Journal of Controlled Release ( IF 10.8 ) Pub Date : 2018-02-10 , DOI: 10.1016/j.jconrel.2018.02.003
John C Kraft 1 , Lisa A McConnachie 1 , Josefin Koehn 1 , Loren Kinman 1 , Jianguo Sun 1 , Ann C Collier 2 , Carol Collins 1 , Danny D Shen 1 , Rodney J Y Ho 3
Affiliation  

Existing oral antiretroviral (ARV) agents have been shown in human studies to exhibit limited lymph node penetration and lymphatic drug insufficiency. As lymph nodes are a reservoir of HIV, it is critical to deliver and sustain effective levels of ARV combinations in these tissues.

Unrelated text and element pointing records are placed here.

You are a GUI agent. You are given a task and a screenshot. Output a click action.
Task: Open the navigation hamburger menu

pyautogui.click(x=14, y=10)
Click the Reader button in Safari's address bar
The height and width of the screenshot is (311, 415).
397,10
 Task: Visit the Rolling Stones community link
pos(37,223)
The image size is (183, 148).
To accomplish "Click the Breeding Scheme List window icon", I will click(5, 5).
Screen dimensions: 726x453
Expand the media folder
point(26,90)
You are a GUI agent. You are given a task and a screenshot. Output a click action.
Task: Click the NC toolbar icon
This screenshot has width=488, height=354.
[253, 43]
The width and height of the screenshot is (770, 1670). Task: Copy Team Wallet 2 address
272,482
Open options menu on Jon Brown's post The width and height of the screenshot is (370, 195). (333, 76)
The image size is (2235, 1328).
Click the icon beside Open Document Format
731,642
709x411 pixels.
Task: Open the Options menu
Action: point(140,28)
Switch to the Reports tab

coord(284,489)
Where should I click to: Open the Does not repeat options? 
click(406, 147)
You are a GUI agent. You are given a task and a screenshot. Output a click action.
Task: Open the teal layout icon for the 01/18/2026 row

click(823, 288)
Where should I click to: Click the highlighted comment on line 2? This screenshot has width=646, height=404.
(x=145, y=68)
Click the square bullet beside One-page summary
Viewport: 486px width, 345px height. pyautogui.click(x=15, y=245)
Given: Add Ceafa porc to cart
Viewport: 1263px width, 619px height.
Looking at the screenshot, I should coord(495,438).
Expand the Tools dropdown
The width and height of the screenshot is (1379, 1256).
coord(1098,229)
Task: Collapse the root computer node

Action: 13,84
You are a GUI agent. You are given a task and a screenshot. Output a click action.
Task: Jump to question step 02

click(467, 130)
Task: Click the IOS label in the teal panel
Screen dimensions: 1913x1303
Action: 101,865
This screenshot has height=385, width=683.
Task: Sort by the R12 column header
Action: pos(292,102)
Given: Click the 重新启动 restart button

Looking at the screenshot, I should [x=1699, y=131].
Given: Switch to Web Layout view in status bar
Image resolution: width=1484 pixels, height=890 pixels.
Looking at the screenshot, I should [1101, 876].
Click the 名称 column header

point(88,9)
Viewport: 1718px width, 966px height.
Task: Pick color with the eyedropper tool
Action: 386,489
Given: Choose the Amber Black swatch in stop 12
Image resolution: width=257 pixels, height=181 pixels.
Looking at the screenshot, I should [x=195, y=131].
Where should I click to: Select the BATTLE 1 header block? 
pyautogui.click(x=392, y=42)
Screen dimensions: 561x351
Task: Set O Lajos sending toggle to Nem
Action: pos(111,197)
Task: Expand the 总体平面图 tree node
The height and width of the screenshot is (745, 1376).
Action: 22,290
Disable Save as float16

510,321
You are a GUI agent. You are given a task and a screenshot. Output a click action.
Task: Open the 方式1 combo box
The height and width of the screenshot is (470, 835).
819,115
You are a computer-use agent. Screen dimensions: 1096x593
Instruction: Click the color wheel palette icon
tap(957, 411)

To overcome lymph node drug insufficiency of oral combination ARV therapy (cART), we developed and reported a long-acting and lymphocyte-targeting injectable that contains three ARVs-hydrophobic lopinavir (LPV) and ritonavir (RTV), and hydrophilic tenofovir (TFV)-stabilized by lipid excipients in a nanosuspension. A single subcutaneous (SC) injection of this first-generation formulation of drug combination nanoparticles (DcNPs), named TLC-ART101, provided persistent ARV levels in macaque lymph node mononuclear cells (LNMCs) for at least 1 week, and in peripheral blood mononuclear cells (PBMCs) and plasma for at least 2 weeks, demonstrating long-acting pharmacokinetics for all three drugs. In addition, the lymphocyte-targeting properties of this formulation were demonstrated by the consistently higher intracellular drug concentrations in LNMCs and PBMCs versus those in plasma. To provide insights into the complex mechanisms of absorption and disposition of TLC-ART101, we constructed novel mechanism-based pharmacokinetic (MBPK) models. Based upon plasma PK data obtained after single administration of TLC-ART101 (DcNPs) and a solution formulation of free triple-ARVs, the models feature uptake from the SC injection site that respectively routes free and nanoparticle-associated ARVs via the blood vasculature and lymphatics, and their eventual distribution into and clearance from the systemic circulation. The models provided simultaneous description of the complex long-acting plasma and lymphatic PK profiles for all three ARVs in TLC-ART101. The long-acting PK characteristics of the three drugs in TLC-ART101 were likely due to a combination of mechanisms including: (1) DcNPs undergoing preferential lymphatic uptake from the subcutaneous space, (2) retention in nodes during lymphatic first-pass, (3) subsequent slow release of ARVs into blood circulation, and (4) limited extravasation of DcNP-associated ARVs that resulted in longer persistence in the circulation.

中文翻译:

基于机制的药代动力学(MBPK)模型描述了由长效抗HIV药物组合纳米颗粒制剂提供的三种抗逆转录病毒药的复杂血浆动力学。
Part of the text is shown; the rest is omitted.